Today I placed a deposit on an apartment in Changhua City 彰化市 in central Taiwan 台灣. While out on this errand I also shot a few new photographs from the streets, this one included. Looming overhead is the Great Buddha of Baguashan, perched on top of a hill overlooking the downtown core. There are much bigger Buddha statues out there, of course, but I like how this one adds a little magic to the city’s skyline.
Today I went out for an exploratory ride through central Changhua 彰化. I was hoping to get as far as Xīhú 溪湖 to check out the sugar factory but took too long getting there as I was distracted by various sights in Puxin 埔心 of all places. It’s just as well, for I later found out the sugar factory is only open to the public on weekends.
At any rate, I stopped to explore a couple of abandonments on the way, this being one of them. Nestled in a small copse, the ruins of this brick and mortar home were notable only for the fact that there were otherwise no signs of human habitation. No artifacts remained, nothing to indicate that people had ever lived in this place. Most abandoned homes in Taiwan 台灣 are cluttered with the personal affects of the former habitants. Not here—only the growing forest has left an imprint.
The rugged northern shore of Taiwan 台灣 is magnificently scenic. Pictured here is the view from Bādǒuzi Coastal Park 八斗子海濱公園, located on a rocky peninsula on the eastern outskirts of Keelung 基隆. To the right is Keelung Islet, a volcanic island that can be seen from many vantage points along the coastline, much like Turtle Island 龜山島 can be seen from most of Yílán 宜蘭.
For the cover of Being and Becoming…, the debut album from Jeremy’s Aura of Montreal, Canada, I rifled through my archives to source an abstract and asymmetrical image that communicated a sense of movement and timelessness. I quickly gravitated toward this photograph of a rock formation at Yeliu in Wànlǐ 萬里, which I had been meaning to use in a design project sooner or later. Working closely with the artist we devised a suitable colour scheme to match the mood of the album.
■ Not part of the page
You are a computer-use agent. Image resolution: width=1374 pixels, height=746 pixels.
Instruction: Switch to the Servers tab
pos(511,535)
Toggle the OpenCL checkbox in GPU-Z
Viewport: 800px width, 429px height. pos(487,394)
Last spring I captured a few of the scrambled signals produced by my friend’s archaic videophone. A day after returning to Taiwan 台灣 for the winter I dropped in again to say hello—and, out of curiosity, tapped the button on the videophone to see what would happen. This time around a more coherent picture formed of what I would assume is the entrance to my friend’s building.
The world inside the security camera appears strange and indistinct, almost as if it weren’t a part of our own. Were it not for the foreknowledge that this is a prosaic, everyday sort of thing, I might wonder if these signals were being sent back by a robotic probe trundling along the surface of an alien moon somewhere out there in the universe.
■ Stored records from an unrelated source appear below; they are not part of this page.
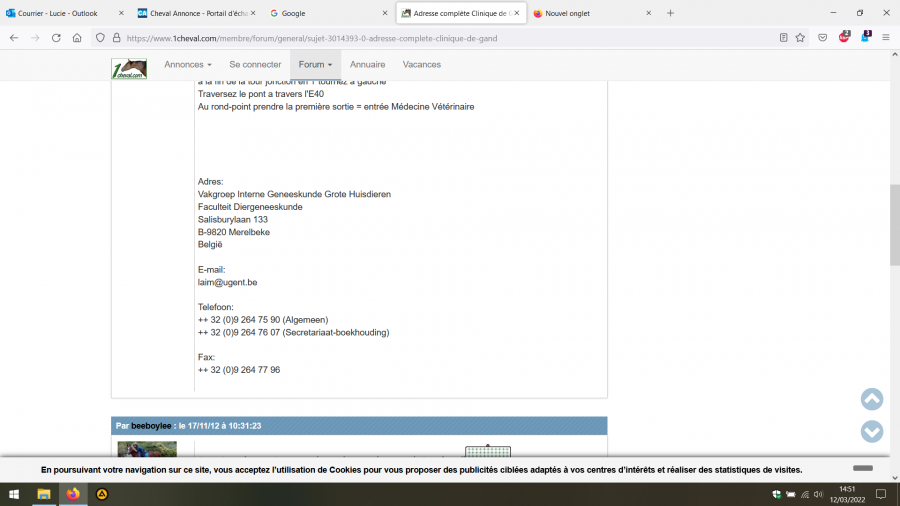Toggle reader view icon in address bar
Screen dimensions: 900x506
point(783,38)
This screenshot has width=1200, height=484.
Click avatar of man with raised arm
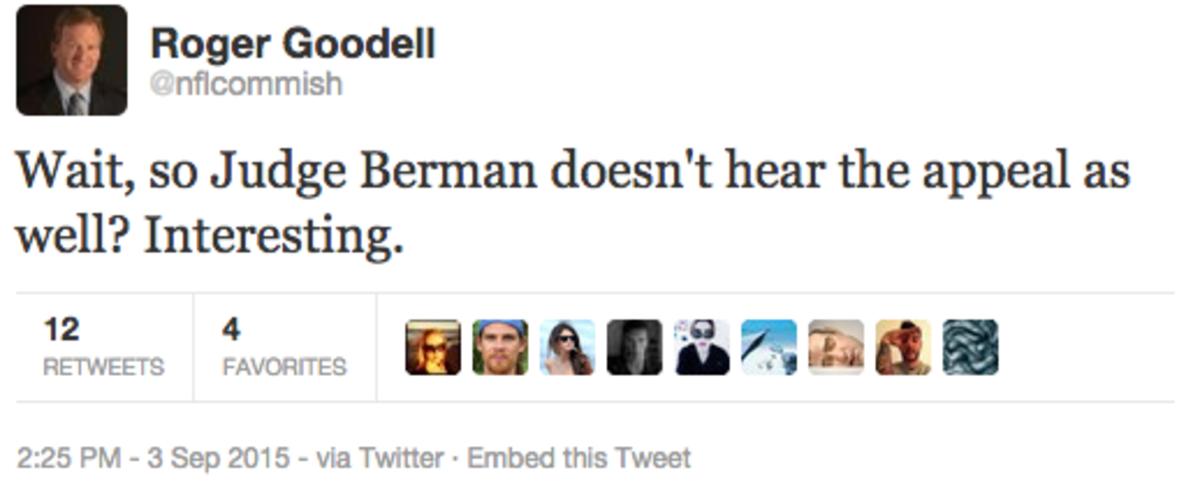coord(903,347)

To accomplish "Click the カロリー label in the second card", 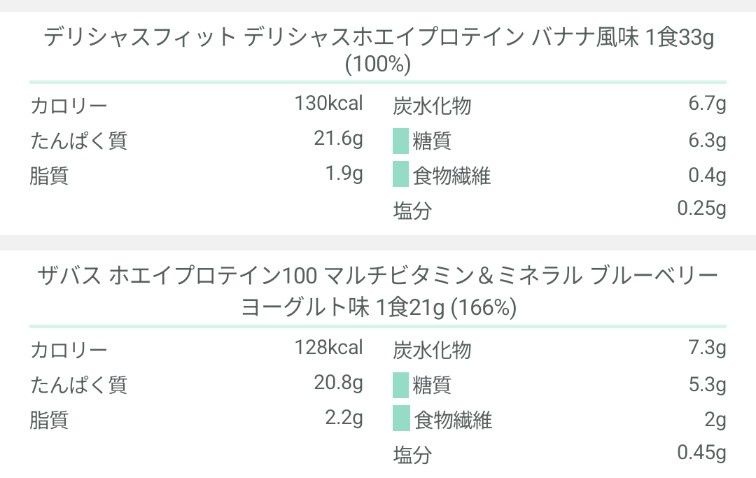I will coord(68,349).
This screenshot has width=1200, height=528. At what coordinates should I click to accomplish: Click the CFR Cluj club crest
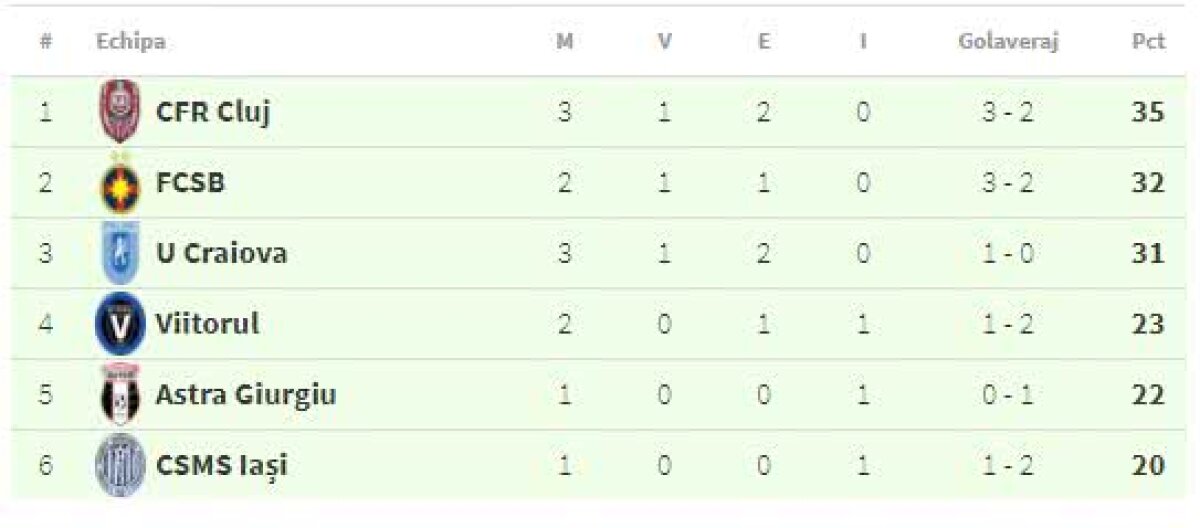point(118,112)
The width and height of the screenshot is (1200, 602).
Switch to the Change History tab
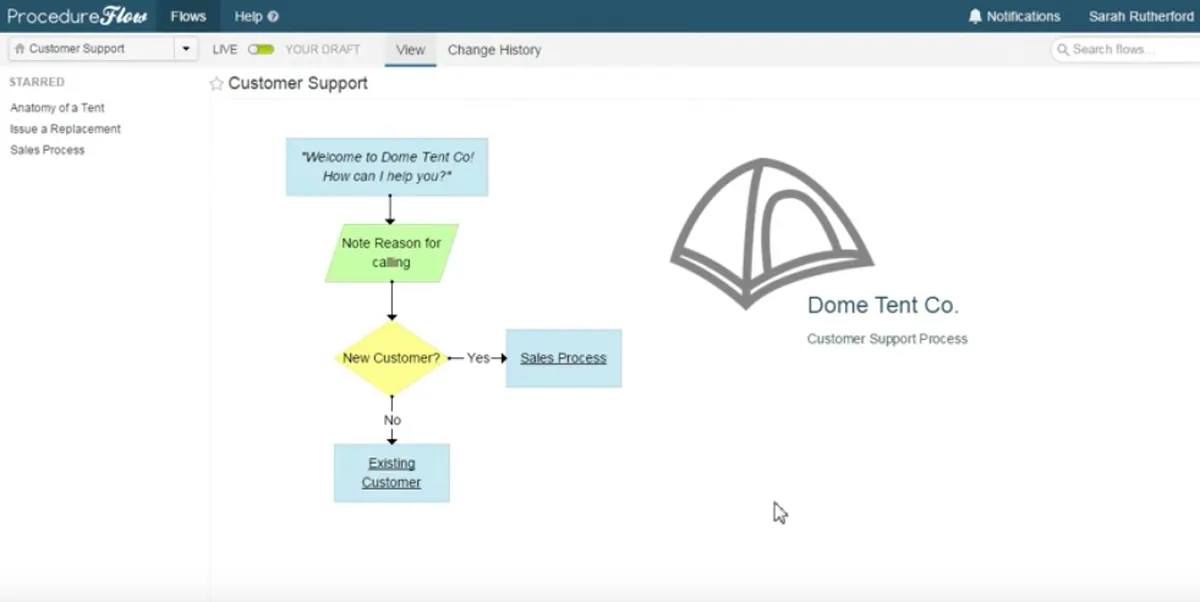click(x=494, y=50)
Junkyards and recycling depots are a regular feature of the rural landscape of Taiwan 台灣. Apparently it is big business, though this small operation in rural Changhua 彰化 doesn’t look like much. If you’re interested in the state of the Taiwanese recycling industry consider perusing these articles from The Diplomat, the New York Times, Geopolitical Monitor, and Taiwan Today.
I captured this photograph while walking back with a coffee from the local 7-Eleven out here in Dàcūn 大村. The title is a sly reference to an error I sometimes experience when I am working on my web server for too long.
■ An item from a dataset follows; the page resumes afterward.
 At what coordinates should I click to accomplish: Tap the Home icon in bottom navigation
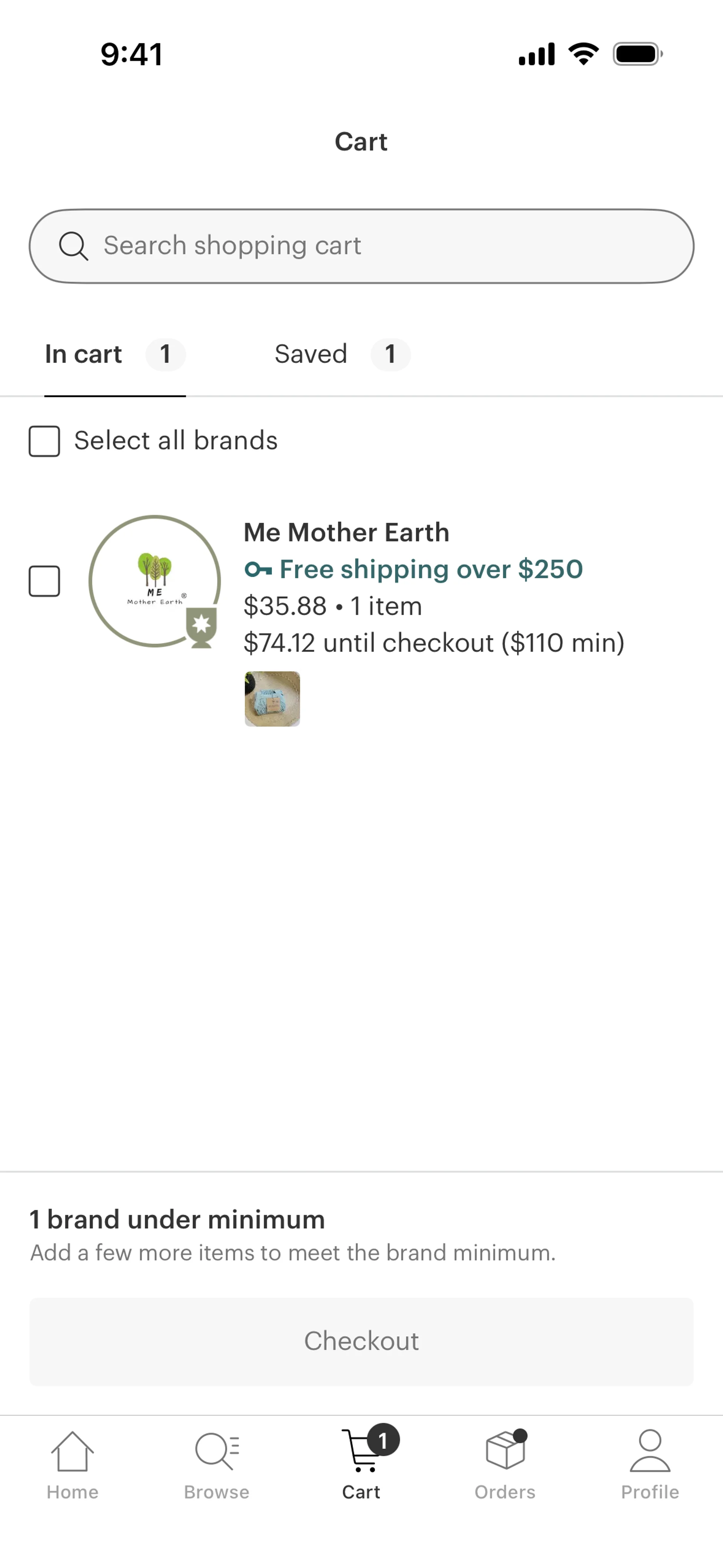point(72,1452)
This was the last image I captured in Toronto prior to boarding a long haul flight to Taiwan 台灣 little more than a week ago. Pictured here is Tilted Spheres, a massive steel sculpture by Richard Serra, installed 2002–2004, prior to the opening of Pier F at Toronto Pearson International Airport in 2007. The building was actually constructed around this imposing monument to the ritual disorientation of international air travel.
The airport is a movement processing machine, which directs the passengers through its spaces to the aeroplane (and back out). It channels and directs the flow of passengers through both security and retail spaces. Serra’s Tilted Spheres requires an act of passage, the walls all tilt inwards as well as curving, creating a looming pathway to be traversed.
The sculpture slowly comes into view as the traveller descends the escalator from the mezzanine. After reaching the floor, a decision must be made: pass through one of the three channels or go around. I decided to pass straight through—and stopped in the middle to test the acoustic properties of the piece by clapping my hands together. Sure enough, there was a strange, reverberated echo, an alien sound ringing in my ears.
With an odd smile I continued on my way. 17 hours later I landed in distant lands.
It is election season in Taiwan 台灣—and it’s way crazier than I ever could have imagined, especially here in the middle part of the main island. Trucks and scooters are constantly doing the rounds, blasting out pre-recorded messages over tinny loudspeakers. Small armies of vested volunteers roam the streets, handing out pamphlets and drumming up support. Campaign offices have sprung up all over the place, proudly emblazoned with the flags and emblems of their candidates. And then there are the flags, billboards, banners, placards, adverts, and signs, displayed in such overwhelming numbers that I am continually dumbstruck wonder that so much human energy is being expended for such a prize.
Today, while wandering around Changhua City 彰化市, I noticed one particularly amusing sign that I’d like to share here. “Yes, we can”, this candidate proclaims. Hmm, I wonder where I’ve heard that before. Well, there are no marks for originality in elections, are there?
In case you’re interested in the electoral dynamics of Changhua 彰化 for some weird reason, Frozen Garlic offers an insightful English language analysis here. Additionally, both Frozen Garlic and Michael Turton have good posts demonstrating the madness. I’ll probably get around to posting a few more of my own captures before this election is done.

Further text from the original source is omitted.